== PROVIDED INFORMATION ==

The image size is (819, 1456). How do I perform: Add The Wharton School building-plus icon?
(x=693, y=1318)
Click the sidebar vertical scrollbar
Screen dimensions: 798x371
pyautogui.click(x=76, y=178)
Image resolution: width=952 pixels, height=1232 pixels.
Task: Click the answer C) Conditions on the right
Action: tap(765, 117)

===

[TASK STATEMENT] Extract every line of the listing above and reproduce each one verbatim, in the same order.

[EXPECTED ANSWER]
The image size is (819, 1456). How do I perform: Add The Wharton School building-plus icon?
(x=693, y=1318)
Click the sidebar vertical scrollbar
Screen dimensions: 798x371
pyautogui.click(x=76, y=178)
Image resolution: width=952 pixels, height=1232 pixels.
Task: Click the answer C) Conditions on the right
Action: tap(765, 117)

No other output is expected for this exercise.